Calculator Inputs
Formula Used
For center (h, k), semi-axes a and b, rotation θ, and parameter t, the rotated ellipse is:
x(t) = h + a cos(t) cos(θ) - b sin(t) sin(θ)
y(t) = k + a cos(t) sin(θ) + b sin(t) cos(θ)
The derivatives are:
dx/dt = -a sin(t) cos(θ) - b cos(t) sin(θ)
dy/dt = -a sin(t) sin(θ) + b cos(t) cos(θ)
Tangent slope equals (dy/dt) / (dx/dt). Speed equals √((dx/dt)² + (dy/dt)²). Area equals πab. Circumference uses Ramanujan's approximation.
How to Use This Calculator
- Enter the ellipse center values h and k.
- Enter semi-axis a and semi-axis b.
- Add rotation in degrees, if the ellipse is tilted.
- Select degrees or radians for parameter t.
- Enter one selected t for point and tangent details.
- Set start, end, and step values for the table.
- Press the calculate button and review the result above the form.
- Use the CSV or PDF buttons to save the report.
Example Data Table
| h | k | a | b | θ | t | Expected use |
|---|---|---|---|---|---|---|
| 0 | 0 | 5 | 3 | 0° | 45° | Basic axis-aligned ellipse point |
| 2 | -1 | 8 | 4 | 30° | 90° | Rotated design coordinate |
| -3 | 4 | 6 | 6 | 15° | 180° | Circle as a special ellipse |
Parametrization for Ellipse Calculator Guide
An Ellipse in Motion
An ellipse can be described without solving for y. Parametric form gives x and y from one angle value. This calculator turns center, radii, rotation, and angle limits into useful coordinates. It also returns slope, speed, area, and perimeter estimates.
Why Parametric Form Helps
The standard ellipse equation is powerful, but it can be restrictive. A parametrization follows the curve directly. That makes it useful for plotting paths, animation, machining, orbit sketches, and calculus work. Each value of t gives one point on the ellipse. A full cycle from zero to two pi traces the complete boundary.
Rotated Ellipse Inputs
Many real ellipses are not aligned with the axes. The rotation input handles this case. First, the calculator builds the local point using a cos t and b sin t. Then it rotates that point by the chosen angle. Finally, it shifts the result by the center coordinates. This creates a clear global coordinate pair.
Understanding the Outputs
The point output shows the coordinate at the selected parameter. The derivative output shows the direction of motion. Its ratio gives the tangent slope when the x derivative is not zero. Speed measures how fast the parametric point moves as t changes. The table gives many sample points between your chosen limits.
Practical Uses
Students can verify graphing homework. Teachers can create examples quickly. Designers can sample smooth curves for layouts. Engineers can estimate points on rotated openings, wheels, cams, and paths. The export tools make results easier to store, share, or place inside reports.
Accuracy Notes
Area uses the exact ellipse formula. Circumference uses Ramanujan's common approximation, because the exact perimeter needs elliptic integrals. Arc length is estimated from sampled points. A smaller step usually improves this estimate. Very tiny steps can create larger tables, so choose a balanced value.
Best Workflow
Start with center zero and no rotation. Test simple radii first. Then add rotation and wider ranges. Review the graph mentally from the table. Download the report when the values look correct. Use consistent units for both semi axes. Keep angle settings clear. Degrees are friendly for entry, while radians match most calculus texts. Label exports carefully, especially when several ellipses share similar dimensions.
FAQs
What is an ellipse parametrization?
It is a way to describe every point on an ellipse using a parameter t. Instead of solving for y, you calculate x(t) and y(t) directly.

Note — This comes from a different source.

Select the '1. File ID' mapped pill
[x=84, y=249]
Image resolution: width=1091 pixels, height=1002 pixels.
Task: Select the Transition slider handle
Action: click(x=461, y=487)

Can this calculator handle rotated ellipses?
Yes. Enter a rotation angle in degrees. The tool rotates the local ellipse coordinates and then shifts them to the selected center.
What do a and b mean?
They are the semi-axis lengths. The full axis lengths are 2a and 2b. They must be positive numbers.
Does t need to be in degrees?
No. You can choose degrees or radians. The calculator converts degree inputs into radians before using trigonometric functions.
What is the tangent slope?
The tangent slope is dy/dx. In parametric form, it is calculated as (dy/dt) divided by (dx/dt), when dx/dt is not zero.
Why can the slope be undefined?
The slope is undefined when dx/dt is zero. This means the tangent is vertical at that parameter value.
How is arc length estimated?
The calculator adds straight-line distances between sampled table points. Smaller steps usually improve the estimate, but they create more rows.
What does the PDF export include?
The PDF export includes summary values and table rows from the current calculation. It is useful for saving or sharing results.